I can't think of any other films of Springsteen performing before '75, so this might have to do. It a good track list; even the stuff from Born To Run are songs I can live with (Tenth Avenue Freezout is obviously a holdover from Wild/Innocent). I might have to buy this one.
Mr MidFi
10-13-2008, 06:53 AM
Well, it's Monday morning now, so I might have a few moments to actually say something here. First, I should point out that the DVD version is available only as a bonus to the BTR 30th anniversary remaster box. And as such, it is an indispensable document for any fan of their first 3 albums...as is the OTHER bonus DVD in that collection, a fascinating documentary on the making of BTR.
Secondly, I have to agree very strongly with others who have commented on the strength of the set list. All the songs are good. There's not a "bathroom break" in the bunch.

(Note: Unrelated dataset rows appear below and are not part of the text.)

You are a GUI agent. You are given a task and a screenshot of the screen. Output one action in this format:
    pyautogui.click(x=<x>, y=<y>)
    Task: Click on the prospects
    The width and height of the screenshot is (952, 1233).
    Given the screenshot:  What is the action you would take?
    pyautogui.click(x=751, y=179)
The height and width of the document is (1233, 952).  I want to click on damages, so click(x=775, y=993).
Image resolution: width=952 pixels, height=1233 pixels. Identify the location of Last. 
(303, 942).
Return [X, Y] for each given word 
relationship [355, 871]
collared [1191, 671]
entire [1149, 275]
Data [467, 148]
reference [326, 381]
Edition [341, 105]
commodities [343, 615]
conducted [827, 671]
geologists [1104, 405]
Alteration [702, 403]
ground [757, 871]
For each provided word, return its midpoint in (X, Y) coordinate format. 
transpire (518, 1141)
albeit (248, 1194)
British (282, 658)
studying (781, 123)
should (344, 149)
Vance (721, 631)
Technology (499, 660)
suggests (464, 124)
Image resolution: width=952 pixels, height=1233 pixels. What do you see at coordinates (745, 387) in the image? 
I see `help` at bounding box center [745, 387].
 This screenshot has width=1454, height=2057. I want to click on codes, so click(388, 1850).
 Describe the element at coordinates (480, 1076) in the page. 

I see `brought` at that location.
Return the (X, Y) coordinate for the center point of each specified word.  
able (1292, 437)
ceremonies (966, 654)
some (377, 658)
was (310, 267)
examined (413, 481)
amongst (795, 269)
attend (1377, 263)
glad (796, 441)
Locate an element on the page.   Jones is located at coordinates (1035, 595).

3LB is right about the personnel changes, and the effect they had on the live and recorded sound of the band. But more is at work there as well...such as the maturing of Springsteen as a writer, and the diminishing influence of his abrasive manager/gadfly Mike Appel. There are a couple of bonus tracks on the documentary disc that show the band live circa 1973, and the contrast to the full live show (just 2 years later) is stark and remarkable. He looks like he's trying to be Tom Waits in '73. He's completely himself in 1975.
As much as I've disparaged the video quality, it does still add a great deal of dimension to the way one experiences the music. Goofy pimp-hats aside, it really is enjoyable to watch how the band plays off each other and works together as a unit. And it's nice to see them all look so young again...especially Phantom Dan (RIP).